And with Salt Lake County destined to have a new mayor next year, with retiring Democrat Peter Corroon to be replaced by either party colleague Ben McAdams or Republican Mark Crockett, Bradley said his experience will be valuable "in making this a seamless transition. The council has to provide leadership during this transition."

As Demma makes the rounds trying to build enthusiasm for his campaign, he said he has found support among young voters and residents of the county’s unincorporated east side. They are disenchanted in part, he said, with Bradley’s role in establishing a fee to pay for police coverage by the Unified Police District. That fee was replaced this year by a property tax.

Demma also feels Salt Lake County is wrong in proposing a $47 million bond for development of new parks facilities, contending the county should focus instead on fixing $200 million worth of deferred maintenance projects.

"Deferred maintenance is a budget bomb that is going to explode some time. It’s irresponsible not to address it," said Demma, who also favors creation of a "rainy day" fund to protect the county from future financial shocks.

And while he dislikes taxes and feels increases should be enacted only as a last resort, Demma said his dedication to transparency in government would mean that "if I ever came to the public with a tax increase, they would know I left no stone unturned in working to avoid that."

Bradley doesn’t think the police fee has become a campaign issue, mainly because it was adopted by a bipartisan group of council members. While it was not popular, he said, "given the time and given the options, it was the right course of action. We remedied the negative reactions from some of the population by lowering the fee and then eliminating it."

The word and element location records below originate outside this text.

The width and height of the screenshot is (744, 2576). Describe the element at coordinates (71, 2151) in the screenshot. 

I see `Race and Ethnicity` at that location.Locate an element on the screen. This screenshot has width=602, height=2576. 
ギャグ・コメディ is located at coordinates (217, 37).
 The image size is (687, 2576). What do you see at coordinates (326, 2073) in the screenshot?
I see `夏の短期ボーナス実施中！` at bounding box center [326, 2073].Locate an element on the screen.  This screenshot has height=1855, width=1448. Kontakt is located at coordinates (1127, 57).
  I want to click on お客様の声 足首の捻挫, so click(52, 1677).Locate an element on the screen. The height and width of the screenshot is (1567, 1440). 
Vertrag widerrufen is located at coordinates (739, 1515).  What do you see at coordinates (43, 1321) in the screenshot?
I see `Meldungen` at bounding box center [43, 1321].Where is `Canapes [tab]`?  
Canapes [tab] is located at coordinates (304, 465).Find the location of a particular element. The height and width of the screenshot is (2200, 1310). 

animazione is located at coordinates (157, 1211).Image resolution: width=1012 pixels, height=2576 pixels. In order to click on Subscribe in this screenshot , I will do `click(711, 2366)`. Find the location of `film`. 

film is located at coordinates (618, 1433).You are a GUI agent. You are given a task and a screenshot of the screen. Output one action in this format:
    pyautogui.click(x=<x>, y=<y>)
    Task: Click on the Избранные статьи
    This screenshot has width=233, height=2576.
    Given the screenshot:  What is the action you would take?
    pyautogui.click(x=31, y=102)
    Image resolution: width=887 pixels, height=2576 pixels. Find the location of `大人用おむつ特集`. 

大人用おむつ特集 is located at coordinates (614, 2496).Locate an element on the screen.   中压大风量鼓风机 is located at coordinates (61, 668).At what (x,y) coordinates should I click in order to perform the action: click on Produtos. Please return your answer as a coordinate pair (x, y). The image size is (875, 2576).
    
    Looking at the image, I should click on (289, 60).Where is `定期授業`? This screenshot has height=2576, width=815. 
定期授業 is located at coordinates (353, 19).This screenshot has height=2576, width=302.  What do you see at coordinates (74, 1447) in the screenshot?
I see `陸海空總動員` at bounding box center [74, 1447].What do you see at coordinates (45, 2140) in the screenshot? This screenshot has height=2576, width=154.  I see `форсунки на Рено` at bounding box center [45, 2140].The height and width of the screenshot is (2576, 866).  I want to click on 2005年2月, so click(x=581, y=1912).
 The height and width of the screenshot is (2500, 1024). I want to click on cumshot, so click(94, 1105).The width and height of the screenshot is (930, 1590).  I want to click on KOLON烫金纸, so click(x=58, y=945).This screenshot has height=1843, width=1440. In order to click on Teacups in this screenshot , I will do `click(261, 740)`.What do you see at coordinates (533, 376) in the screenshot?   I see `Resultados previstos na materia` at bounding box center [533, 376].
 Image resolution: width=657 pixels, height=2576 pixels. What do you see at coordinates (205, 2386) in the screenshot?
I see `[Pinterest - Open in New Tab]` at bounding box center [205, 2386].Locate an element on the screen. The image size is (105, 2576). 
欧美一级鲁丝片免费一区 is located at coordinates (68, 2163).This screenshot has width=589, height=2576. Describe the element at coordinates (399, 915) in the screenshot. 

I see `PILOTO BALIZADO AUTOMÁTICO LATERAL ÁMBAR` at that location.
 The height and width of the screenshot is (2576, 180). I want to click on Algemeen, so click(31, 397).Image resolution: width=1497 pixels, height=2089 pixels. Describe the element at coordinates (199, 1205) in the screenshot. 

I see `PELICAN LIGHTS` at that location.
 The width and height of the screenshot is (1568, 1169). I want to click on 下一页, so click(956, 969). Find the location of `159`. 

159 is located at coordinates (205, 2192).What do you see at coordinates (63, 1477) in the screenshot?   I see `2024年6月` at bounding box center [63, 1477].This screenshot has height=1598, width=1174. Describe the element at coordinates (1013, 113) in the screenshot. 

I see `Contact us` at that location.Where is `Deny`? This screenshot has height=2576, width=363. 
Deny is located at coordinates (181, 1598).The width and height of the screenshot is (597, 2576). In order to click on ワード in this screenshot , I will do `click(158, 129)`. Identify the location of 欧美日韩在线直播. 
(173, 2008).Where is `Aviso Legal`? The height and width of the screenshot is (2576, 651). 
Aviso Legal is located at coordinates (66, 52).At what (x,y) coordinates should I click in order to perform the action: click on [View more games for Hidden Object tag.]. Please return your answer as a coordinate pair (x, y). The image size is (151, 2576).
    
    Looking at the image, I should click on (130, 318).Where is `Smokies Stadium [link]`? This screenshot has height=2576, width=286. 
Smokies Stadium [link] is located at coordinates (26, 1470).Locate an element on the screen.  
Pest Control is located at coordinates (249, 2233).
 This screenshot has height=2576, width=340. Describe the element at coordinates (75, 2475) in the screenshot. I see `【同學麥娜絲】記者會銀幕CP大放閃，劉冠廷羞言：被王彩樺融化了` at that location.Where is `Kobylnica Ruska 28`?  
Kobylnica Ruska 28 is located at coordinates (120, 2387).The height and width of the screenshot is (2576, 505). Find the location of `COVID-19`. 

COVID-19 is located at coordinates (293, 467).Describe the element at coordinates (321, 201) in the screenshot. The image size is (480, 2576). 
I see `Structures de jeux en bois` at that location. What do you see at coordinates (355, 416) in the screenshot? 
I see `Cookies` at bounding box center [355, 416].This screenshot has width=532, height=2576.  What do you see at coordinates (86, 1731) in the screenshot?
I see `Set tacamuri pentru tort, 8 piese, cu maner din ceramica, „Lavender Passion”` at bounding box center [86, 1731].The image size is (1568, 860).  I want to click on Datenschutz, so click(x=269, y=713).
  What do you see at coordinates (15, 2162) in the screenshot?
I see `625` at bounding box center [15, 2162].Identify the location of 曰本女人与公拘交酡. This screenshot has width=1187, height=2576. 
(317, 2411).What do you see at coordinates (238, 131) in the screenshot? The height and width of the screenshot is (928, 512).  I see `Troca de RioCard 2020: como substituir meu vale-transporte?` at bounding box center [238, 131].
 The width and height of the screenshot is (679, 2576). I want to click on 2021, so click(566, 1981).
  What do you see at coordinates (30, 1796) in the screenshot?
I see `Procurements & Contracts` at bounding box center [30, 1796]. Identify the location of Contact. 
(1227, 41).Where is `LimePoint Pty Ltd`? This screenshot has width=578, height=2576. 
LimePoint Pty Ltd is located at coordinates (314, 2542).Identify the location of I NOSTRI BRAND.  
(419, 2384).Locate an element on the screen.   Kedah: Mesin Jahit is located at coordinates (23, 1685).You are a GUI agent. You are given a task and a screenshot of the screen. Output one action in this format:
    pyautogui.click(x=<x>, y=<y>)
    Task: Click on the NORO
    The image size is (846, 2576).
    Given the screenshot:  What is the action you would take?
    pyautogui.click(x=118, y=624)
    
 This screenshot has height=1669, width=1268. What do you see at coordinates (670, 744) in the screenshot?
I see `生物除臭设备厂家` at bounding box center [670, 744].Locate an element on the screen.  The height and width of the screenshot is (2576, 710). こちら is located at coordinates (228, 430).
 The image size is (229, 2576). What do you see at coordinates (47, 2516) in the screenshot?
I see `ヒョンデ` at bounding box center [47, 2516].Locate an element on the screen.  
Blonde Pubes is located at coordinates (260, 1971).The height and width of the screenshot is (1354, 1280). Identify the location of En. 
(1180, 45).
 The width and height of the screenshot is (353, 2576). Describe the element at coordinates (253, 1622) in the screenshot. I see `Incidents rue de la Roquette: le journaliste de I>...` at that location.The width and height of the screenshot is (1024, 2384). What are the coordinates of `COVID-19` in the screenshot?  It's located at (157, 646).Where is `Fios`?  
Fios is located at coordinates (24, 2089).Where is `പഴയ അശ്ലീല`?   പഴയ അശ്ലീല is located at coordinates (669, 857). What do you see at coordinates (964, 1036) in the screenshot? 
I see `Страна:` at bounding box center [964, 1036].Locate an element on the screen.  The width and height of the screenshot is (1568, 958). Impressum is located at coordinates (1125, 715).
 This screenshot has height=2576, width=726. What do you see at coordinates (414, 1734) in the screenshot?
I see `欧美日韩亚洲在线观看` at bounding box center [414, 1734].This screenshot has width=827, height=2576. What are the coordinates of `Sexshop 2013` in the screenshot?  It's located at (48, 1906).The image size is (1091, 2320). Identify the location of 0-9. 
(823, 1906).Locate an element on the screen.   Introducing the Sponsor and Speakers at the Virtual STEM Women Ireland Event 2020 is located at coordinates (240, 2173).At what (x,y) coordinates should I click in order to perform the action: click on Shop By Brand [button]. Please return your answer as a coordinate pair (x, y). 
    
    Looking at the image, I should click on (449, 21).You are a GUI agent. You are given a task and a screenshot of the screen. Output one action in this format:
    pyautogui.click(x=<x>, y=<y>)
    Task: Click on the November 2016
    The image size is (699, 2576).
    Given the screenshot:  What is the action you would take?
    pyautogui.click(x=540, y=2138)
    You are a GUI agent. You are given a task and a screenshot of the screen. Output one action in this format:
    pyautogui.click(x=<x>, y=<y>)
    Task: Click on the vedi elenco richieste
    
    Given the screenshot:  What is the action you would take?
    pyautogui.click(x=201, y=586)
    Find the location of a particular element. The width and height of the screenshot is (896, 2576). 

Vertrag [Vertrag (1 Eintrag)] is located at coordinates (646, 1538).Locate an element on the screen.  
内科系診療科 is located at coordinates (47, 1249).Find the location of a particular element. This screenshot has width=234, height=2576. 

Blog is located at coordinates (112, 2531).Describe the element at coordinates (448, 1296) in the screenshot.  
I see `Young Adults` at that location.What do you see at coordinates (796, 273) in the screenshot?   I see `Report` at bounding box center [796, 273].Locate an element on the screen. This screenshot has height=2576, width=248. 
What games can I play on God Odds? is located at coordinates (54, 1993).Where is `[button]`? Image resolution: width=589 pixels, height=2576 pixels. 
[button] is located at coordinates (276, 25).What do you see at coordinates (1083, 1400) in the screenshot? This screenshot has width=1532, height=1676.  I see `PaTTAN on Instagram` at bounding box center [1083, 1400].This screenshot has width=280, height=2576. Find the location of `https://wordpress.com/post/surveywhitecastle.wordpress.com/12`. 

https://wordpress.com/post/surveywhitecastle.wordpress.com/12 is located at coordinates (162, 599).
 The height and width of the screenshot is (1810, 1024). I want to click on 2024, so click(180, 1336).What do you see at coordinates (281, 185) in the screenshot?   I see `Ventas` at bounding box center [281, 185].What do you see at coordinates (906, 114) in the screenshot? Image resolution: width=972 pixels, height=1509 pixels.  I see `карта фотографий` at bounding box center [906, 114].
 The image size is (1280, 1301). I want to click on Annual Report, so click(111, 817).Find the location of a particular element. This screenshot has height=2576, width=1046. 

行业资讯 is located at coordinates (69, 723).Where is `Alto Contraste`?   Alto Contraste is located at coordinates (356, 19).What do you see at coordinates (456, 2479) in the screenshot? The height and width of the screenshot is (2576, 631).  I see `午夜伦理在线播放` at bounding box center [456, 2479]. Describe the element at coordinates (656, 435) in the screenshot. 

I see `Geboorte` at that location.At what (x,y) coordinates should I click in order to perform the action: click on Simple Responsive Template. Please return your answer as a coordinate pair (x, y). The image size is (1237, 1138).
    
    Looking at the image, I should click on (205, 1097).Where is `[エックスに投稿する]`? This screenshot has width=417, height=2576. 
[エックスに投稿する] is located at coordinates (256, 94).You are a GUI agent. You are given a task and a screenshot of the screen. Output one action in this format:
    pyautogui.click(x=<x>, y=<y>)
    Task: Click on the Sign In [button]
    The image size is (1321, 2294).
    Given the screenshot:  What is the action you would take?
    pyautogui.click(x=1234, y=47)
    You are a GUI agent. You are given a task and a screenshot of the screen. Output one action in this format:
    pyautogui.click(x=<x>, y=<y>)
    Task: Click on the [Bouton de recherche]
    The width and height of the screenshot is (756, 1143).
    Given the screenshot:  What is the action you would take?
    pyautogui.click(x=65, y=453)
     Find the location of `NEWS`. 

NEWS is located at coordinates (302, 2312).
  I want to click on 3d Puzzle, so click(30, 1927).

Working through complicated situations like that stimulates Bradley’s desire for public service. "I thoroughly enjoy and believe in local government as a way to immediately affect the quality of life of people in the community," he said. "I get personal reward out of that and think I’m halfway decent at it."

He also enjoys advocating for arts programs and urban farming, noting the latter "is not earth shaking but it’s fun and productive. It’s county government at its best, providing an opportunity to do real things for the community."